◆ PROBLEM STATEMENT:
Keep every line of the data below that has the string "edit" and present those lines.

Dataset entries
====
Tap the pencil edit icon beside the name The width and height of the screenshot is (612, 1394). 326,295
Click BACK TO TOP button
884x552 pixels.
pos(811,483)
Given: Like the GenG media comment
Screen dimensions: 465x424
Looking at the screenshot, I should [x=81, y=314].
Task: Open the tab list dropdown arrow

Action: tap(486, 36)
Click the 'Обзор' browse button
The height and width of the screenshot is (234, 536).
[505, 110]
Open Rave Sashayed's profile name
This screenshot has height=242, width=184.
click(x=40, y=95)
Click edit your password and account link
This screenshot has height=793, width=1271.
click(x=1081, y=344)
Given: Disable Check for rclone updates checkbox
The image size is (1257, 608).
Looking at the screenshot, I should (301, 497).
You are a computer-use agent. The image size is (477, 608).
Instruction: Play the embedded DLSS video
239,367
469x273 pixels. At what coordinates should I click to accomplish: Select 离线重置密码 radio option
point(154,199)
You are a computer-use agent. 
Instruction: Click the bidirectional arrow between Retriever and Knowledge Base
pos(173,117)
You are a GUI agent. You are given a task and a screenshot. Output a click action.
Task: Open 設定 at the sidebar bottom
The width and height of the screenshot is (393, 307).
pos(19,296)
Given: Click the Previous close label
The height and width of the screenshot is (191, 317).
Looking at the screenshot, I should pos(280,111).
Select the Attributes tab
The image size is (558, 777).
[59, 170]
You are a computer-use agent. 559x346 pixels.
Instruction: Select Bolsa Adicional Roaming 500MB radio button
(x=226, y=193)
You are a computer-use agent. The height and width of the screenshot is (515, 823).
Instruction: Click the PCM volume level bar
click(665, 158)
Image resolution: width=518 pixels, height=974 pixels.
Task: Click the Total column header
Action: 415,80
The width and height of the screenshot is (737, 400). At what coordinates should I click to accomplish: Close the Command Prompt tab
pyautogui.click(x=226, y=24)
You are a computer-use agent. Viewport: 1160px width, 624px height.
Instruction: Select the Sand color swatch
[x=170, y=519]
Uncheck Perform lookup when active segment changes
====
◆ RESPONSE TO THIS TASK:
Tap the pencil edit icon beside the name The width and height of the screenshot is (612, 1394). 326,295
Click edit your password and account link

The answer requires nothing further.